[Task details] Print the lines that run from the line with "Viewport: 832px width, 624px height." to the line with "You are a computer-use agent. The image size is (770, 546).", keeping both end lines, exactly as they appear in the entries below, and nothing else.

[Saved entries]
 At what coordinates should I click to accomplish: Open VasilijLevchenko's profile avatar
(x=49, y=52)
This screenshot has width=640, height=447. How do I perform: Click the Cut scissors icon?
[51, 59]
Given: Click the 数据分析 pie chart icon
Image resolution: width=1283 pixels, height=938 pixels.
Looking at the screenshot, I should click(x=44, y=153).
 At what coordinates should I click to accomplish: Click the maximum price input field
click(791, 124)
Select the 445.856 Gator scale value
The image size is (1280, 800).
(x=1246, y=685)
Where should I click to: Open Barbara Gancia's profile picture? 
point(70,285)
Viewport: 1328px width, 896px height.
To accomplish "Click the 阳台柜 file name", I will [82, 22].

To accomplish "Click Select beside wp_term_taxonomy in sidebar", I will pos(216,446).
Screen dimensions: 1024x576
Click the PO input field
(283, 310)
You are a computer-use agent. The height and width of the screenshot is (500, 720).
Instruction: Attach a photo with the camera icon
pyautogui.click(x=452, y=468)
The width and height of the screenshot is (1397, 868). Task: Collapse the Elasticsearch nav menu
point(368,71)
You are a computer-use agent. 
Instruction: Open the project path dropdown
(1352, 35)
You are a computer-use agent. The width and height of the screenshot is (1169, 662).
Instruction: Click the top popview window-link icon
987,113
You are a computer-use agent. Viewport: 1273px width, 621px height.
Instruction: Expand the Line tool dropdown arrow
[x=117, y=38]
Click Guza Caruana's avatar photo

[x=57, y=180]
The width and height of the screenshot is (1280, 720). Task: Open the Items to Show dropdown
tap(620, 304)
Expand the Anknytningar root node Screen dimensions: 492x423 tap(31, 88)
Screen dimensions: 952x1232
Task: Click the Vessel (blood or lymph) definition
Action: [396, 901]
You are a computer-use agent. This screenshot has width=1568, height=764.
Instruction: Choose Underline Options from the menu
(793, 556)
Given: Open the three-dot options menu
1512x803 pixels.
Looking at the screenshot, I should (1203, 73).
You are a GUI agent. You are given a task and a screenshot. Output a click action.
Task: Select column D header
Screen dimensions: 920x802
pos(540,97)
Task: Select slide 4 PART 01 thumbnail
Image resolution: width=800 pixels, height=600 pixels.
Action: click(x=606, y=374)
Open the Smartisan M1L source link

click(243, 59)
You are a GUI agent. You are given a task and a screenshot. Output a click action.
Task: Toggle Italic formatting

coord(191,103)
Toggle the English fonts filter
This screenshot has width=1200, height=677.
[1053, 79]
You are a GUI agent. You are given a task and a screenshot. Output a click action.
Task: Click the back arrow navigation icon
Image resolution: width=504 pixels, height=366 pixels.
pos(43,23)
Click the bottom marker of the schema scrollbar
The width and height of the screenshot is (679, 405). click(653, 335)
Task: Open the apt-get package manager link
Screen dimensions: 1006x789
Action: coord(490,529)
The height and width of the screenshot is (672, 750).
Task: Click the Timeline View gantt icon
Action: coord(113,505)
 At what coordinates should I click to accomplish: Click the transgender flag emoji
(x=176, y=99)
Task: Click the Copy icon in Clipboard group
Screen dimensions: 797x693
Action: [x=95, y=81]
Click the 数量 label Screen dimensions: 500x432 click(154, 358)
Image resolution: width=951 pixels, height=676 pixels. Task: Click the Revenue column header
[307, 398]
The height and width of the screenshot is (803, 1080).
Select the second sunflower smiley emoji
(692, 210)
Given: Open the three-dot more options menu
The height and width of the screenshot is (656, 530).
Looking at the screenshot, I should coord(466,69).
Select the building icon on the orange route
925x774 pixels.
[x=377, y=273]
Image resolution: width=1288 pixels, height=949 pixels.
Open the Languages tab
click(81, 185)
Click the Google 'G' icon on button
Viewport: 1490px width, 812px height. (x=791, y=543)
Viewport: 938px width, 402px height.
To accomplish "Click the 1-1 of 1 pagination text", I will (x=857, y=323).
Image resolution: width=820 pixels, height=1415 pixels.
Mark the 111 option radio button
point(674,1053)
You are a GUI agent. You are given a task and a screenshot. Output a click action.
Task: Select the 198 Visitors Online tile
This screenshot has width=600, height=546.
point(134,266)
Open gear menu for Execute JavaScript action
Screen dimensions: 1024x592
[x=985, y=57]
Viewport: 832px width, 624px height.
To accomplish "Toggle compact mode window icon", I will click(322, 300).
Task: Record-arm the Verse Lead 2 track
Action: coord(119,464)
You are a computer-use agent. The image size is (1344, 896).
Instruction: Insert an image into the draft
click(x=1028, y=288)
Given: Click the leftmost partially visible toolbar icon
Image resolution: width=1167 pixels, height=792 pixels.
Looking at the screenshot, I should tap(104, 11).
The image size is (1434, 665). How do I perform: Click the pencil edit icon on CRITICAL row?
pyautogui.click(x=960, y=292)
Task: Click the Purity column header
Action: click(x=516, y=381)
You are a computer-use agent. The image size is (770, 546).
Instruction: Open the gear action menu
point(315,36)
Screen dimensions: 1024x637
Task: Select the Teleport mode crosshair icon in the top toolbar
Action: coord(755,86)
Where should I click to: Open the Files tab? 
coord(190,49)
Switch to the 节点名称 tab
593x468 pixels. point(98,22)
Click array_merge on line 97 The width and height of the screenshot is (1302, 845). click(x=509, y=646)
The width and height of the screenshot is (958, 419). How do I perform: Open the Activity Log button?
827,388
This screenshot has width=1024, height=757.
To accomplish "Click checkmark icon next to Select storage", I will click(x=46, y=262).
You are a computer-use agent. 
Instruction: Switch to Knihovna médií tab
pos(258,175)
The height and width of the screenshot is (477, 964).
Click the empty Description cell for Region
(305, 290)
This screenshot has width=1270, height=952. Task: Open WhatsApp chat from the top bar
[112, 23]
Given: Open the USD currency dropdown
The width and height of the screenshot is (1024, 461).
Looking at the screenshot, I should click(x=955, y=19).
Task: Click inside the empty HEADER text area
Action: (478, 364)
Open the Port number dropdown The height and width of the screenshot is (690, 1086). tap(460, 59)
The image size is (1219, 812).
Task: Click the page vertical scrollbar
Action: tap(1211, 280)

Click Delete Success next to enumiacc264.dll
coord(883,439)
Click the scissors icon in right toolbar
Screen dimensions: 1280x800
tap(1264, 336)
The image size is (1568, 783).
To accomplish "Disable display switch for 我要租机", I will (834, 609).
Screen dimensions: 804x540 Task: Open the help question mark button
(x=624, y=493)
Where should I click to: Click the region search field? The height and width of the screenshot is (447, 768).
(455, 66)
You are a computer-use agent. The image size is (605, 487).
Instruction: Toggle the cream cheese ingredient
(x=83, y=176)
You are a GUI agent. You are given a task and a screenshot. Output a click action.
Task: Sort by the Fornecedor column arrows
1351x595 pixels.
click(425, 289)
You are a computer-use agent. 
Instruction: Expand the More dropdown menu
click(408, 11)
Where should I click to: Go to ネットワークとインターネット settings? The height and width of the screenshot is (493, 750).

[Solution to the problem]
Viewport: 832px width, 624px height.
To accomplish "Toggle compact mode window icon", I will click(322, 300).
Task: Record-arm the Verse Lead 2 track
Action: coord(119,464)
You are a computer-use agent. The image size is (1344, 896).
Instruction: Insert an image into the draft
click(x=1028, y=288)
Given: Click the leftmost partially visible toolbar icon
Image resolution: width=1167 pixels, height=792 pixels.
Looking at the screenshot, I should tap(104, 11).
The image size is (1434, 665). How do I perform: Click the pencil edit icon on CRITICAL row?
pyautogui.click(x=960, y=292)
Task: Click the Purity column header
Action: click(x=516, y=381)
You are a computer-use agent. The image size is (770, 546).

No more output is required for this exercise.